TASK DESCRIPTION>
After reading the lines below, count those that contain "title" and give the count alone.

THE INPUT section start

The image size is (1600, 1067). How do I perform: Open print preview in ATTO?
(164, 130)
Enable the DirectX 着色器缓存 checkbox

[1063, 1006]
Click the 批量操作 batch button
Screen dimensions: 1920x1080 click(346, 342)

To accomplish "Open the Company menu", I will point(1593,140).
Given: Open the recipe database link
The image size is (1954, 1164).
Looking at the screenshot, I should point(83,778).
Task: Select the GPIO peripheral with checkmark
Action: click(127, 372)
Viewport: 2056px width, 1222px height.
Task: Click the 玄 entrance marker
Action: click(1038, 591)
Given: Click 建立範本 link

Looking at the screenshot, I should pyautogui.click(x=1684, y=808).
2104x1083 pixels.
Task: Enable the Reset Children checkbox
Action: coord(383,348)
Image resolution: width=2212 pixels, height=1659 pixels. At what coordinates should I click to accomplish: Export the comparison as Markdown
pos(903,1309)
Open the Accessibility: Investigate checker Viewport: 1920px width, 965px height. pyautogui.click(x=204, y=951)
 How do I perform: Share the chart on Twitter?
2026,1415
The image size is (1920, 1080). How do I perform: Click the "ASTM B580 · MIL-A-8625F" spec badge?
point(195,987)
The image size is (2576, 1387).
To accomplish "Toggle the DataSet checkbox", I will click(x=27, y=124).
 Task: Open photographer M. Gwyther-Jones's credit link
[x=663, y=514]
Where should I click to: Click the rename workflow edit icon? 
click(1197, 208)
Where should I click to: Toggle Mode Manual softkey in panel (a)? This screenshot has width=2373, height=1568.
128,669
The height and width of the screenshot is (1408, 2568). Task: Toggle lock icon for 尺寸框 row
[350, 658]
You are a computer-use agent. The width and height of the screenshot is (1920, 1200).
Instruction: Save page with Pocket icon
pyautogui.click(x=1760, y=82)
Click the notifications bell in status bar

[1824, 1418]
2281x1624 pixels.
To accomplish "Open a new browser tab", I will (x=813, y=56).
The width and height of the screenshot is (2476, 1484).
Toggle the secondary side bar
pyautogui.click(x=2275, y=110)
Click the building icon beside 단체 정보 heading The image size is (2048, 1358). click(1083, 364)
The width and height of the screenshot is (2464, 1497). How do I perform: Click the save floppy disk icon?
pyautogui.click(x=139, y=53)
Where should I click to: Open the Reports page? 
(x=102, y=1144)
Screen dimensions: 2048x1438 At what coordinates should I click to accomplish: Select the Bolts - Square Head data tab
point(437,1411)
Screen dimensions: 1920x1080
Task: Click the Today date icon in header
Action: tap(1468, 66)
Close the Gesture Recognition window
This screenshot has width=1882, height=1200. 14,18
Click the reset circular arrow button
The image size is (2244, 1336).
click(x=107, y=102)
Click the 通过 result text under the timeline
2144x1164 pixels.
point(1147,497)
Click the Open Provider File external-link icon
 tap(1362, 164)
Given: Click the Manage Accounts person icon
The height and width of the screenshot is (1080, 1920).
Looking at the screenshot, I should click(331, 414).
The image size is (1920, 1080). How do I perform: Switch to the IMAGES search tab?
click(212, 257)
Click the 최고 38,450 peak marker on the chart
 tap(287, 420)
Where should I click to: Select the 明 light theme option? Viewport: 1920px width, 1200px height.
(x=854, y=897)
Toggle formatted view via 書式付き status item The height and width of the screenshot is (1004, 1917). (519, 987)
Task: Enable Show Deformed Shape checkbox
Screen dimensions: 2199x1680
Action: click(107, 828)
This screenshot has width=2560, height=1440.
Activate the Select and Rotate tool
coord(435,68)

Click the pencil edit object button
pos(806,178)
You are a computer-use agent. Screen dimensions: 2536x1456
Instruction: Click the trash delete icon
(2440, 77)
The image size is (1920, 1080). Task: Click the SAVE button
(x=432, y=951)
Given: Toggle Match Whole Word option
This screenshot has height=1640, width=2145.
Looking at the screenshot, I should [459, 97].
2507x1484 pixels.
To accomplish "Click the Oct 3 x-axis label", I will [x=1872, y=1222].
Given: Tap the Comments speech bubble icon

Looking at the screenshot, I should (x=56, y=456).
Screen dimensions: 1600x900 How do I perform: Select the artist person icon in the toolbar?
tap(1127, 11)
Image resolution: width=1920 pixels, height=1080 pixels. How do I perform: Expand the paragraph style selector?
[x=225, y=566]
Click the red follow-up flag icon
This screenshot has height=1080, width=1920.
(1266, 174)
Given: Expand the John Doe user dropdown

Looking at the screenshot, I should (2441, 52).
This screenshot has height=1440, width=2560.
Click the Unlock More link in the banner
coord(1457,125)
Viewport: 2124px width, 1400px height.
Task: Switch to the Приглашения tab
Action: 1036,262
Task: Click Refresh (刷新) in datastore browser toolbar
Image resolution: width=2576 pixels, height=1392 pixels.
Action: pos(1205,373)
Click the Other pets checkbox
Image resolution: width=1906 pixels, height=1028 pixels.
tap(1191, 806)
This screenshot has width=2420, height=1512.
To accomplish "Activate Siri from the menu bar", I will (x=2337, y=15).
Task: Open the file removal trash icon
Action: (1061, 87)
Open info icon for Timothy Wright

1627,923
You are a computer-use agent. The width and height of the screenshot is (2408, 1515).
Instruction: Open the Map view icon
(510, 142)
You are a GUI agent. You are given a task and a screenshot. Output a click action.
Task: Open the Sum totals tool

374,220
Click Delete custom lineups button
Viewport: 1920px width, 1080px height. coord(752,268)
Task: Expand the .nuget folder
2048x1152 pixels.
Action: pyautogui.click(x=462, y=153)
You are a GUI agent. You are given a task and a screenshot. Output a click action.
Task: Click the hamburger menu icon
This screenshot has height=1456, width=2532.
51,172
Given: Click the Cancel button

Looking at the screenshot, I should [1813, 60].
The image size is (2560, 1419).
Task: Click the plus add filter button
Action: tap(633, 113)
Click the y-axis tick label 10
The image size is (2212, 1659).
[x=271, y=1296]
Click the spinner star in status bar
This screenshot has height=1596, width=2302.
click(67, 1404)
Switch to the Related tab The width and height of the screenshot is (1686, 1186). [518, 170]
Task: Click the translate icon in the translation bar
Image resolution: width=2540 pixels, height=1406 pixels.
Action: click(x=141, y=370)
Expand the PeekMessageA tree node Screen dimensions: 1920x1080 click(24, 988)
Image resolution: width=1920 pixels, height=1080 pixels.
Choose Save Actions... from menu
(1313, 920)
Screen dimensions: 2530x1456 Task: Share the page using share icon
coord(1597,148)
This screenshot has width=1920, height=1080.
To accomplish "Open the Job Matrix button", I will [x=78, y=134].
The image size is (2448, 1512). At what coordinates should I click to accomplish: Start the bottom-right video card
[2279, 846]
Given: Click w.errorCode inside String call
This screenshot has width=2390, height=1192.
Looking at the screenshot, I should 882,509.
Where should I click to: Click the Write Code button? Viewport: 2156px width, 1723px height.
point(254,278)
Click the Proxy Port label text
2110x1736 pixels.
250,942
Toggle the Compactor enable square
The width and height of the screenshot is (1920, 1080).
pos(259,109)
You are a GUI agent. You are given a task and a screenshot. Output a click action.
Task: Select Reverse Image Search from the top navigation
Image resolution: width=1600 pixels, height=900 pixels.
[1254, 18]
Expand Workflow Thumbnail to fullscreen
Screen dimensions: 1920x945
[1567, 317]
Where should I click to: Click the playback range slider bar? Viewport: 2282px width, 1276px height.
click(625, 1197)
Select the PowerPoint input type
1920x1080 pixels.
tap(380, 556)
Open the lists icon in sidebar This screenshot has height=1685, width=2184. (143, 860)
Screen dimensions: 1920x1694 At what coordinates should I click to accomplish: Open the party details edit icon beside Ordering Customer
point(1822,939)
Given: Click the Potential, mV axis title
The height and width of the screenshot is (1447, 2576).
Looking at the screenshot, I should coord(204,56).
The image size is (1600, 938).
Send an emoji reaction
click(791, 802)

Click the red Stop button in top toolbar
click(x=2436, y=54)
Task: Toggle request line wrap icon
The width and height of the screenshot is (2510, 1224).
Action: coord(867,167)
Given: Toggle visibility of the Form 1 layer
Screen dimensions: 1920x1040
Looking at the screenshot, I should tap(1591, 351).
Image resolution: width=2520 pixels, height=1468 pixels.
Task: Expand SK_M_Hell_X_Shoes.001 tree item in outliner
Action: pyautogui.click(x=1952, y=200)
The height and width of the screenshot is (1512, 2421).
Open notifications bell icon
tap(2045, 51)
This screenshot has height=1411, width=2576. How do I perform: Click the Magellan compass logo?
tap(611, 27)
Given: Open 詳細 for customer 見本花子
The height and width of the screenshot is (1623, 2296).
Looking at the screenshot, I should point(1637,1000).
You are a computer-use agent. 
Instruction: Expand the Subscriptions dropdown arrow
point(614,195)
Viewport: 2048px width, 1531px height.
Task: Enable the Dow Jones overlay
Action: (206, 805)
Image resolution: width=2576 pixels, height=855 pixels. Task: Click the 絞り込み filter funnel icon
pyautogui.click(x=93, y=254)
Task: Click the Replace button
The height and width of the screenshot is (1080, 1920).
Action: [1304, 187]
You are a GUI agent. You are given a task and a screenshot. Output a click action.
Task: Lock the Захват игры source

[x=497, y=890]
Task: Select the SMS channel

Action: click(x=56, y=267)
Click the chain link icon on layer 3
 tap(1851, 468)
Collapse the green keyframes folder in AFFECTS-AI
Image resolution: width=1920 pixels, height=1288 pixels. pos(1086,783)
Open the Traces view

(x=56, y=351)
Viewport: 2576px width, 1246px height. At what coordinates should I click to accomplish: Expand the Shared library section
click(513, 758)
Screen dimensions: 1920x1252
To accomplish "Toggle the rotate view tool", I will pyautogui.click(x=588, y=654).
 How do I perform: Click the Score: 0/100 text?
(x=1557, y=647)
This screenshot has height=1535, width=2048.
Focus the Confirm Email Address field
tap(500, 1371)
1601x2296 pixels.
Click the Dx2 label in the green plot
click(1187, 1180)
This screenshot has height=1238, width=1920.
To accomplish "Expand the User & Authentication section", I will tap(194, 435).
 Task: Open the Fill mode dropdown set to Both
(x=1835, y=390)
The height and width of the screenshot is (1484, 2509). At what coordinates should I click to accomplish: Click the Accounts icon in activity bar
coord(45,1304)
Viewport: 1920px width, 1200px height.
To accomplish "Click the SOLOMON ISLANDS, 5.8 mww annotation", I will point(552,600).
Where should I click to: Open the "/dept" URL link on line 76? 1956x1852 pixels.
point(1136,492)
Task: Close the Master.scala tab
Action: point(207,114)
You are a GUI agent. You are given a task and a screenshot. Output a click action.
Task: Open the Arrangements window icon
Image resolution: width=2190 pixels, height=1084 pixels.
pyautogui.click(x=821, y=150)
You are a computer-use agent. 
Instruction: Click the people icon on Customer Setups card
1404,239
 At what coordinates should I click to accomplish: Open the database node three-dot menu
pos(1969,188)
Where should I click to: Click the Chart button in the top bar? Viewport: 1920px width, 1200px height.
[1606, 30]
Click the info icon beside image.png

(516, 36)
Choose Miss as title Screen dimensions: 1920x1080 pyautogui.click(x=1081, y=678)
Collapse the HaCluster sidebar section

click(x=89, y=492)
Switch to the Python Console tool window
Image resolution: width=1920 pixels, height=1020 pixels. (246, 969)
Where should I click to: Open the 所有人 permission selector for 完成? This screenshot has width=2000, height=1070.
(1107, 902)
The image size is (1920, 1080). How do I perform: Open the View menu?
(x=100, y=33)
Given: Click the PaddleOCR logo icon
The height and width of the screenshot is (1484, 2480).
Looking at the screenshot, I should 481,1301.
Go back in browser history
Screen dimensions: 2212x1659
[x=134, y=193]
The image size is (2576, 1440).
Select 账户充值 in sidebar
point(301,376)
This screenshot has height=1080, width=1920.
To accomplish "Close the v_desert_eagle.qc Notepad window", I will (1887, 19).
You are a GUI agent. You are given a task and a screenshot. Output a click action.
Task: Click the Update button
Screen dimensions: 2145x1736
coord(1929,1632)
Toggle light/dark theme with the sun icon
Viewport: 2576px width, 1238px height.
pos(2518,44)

THE INPUT section end

RESPONSE AREA>
2